[Start of Attachment]

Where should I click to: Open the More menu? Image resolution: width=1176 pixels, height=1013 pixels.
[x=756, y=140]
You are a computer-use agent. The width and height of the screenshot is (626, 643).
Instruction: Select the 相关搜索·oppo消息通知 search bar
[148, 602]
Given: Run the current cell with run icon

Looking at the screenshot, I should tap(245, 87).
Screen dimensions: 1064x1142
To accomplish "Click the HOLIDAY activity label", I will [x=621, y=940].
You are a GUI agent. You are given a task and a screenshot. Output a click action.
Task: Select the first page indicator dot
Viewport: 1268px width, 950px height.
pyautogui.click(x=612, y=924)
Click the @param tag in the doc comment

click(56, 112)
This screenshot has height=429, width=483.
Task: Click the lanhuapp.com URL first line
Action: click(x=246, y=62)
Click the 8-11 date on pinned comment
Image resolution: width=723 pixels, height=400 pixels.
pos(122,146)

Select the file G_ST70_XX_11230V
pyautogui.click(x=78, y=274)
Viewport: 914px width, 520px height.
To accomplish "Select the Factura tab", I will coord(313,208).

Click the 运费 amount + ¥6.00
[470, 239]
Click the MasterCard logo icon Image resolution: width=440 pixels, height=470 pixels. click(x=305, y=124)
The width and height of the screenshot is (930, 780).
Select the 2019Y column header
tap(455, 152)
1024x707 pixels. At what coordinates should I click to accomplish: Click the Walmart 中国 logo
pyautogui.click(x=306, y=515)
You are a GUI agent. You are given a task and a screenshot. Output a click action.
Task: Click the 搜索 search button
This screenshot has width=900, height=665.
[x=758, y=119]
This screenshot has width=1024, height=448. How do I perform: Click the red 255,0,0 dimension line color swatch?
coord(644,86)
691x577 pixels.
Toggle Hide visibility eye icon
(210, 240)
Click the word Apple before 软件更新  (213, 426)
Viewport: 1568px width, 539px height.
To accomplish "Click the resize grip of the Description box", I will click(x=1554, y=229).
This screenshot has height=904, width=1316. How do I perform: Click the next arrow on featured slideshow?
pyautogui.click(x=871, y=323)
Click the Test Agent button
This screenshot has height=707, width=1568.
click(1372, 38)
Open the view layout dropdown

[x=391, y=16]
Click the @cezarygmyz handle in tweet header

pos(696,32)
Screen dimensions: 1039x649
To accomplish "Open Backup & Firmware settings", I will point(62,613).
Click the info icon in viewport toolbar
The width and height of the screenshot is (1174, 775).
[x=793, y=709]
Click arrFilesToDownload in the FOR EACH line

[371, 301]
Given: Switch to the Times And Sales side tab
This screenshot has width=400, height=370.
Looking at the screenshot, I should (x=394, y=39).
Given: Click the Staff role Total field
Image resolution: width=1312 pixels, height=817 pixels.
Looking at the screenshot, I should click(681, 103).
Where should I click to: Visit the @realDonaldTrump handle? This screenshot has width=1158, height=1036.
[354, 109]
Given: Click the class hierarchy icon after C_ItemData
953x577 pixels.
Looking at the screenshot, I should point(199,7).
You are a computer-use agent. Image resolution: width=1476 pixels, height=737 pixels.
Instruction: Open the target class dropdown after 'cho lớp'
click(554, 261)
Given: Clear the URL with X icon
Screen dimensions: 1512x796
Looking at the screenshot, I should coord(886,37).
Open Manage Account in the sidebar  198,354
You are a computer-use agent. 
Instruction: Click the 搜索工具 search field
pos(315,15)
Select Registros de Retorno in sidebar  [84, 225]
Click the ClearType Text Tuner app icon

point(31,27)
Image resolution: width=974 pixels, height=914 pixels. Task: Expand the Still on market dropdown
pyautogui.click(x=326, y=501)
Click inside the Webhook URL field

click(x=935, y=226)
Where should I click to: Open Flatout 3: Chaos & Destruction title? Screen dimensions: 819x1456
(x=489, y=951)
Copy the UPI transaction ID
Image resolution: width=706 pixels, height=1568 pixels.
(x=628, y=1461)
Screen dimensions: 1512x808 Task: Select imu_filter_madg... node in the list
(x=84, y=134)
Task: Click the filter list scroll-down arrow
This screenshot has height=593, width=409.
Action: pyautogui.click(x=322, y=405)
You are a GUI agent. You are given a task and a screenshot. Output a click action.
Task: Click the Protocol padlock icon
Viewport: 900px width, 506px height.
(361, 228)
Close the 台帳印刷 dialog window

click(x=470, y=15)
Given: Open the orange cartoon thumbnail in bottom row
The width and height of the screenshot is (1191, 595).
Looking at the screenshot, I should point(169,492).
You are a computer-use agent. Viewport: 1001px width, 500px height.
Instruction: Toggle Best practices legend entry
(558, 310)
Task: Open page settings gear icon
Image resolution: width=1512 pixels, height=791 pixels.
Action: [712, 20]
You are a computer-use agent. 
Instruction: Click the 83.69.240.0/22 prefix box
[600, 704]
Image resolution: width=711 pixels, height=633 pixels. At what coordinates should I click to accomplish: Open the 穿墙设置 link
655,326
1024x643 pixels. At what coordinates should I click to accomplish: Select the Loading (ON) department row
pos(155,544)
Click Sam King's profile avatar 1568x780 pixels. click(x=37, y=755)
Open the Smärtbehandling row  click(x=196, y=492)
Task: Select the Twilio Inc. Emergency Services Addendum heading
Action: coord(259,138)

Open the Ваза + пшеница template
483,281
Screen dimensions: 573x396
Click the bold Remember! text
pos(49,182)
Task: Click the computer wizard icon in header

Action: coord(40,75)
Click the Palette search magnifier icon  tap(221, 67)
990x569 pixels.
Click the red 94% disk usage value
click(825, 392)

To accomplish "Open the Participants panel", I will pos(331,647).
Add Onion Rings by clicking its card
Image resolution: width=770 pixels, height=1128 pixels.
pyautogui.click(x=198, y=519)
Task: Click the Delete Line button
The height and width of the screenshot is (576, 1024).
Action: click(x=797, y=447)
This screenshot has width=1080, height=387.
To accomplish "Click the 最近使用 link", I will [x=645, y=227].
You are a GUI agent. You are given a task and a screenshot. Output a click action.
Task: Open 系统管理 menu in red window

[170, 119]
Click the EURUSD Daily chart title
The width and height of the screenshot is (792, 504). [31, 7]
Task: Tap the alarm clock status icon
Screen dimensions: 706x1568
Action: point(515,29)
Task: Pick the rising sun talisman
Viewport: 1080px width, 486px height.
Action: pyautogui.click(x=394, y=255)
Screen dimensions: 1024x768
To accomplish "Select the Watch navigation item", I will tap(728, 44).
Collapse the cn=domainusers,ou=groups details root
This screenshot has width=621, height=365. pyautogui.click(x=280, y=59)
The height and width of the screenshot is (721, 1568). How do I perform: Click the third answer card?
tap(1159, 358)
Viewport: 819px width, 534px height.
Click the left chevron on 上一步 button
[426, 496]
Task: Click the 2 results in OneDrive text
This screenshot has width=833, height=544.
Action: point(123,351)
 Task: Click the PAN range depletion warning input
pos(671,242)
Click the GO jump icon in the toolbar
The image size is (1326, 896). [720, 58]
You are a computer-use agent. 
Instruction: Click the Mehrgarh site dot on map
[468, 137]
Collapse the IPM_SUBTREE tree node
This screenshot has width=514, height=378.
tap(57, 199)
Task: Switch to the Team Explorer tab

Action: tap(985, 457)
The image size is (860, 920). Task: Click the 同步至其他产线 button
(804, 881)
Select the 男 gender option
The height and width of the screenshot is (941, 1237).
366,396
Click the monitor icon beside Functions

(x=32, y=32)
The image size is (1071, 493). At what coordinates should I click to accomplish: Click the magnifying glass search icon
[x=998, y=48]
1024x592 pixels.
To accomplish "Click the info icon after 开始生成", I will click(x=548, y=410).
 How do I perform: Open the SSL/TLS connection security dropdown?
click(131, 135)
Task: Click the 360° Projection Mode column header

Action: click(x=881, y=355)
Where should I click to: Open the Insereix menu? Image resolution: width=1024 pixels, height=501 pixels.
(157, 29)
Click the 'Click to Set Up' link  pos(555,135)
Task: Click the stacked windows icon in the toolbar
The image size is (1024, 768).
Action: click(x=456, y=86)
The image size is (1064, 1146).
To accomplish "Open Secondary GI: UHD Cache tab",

[End of Attachment]

## Problem description
Out of the records above, pull each line containing the word "sidebar".

## Problem solution
Open Manage Account in the sidebar  198,354
Select Registros de Retorno in sidebar  [84, 225]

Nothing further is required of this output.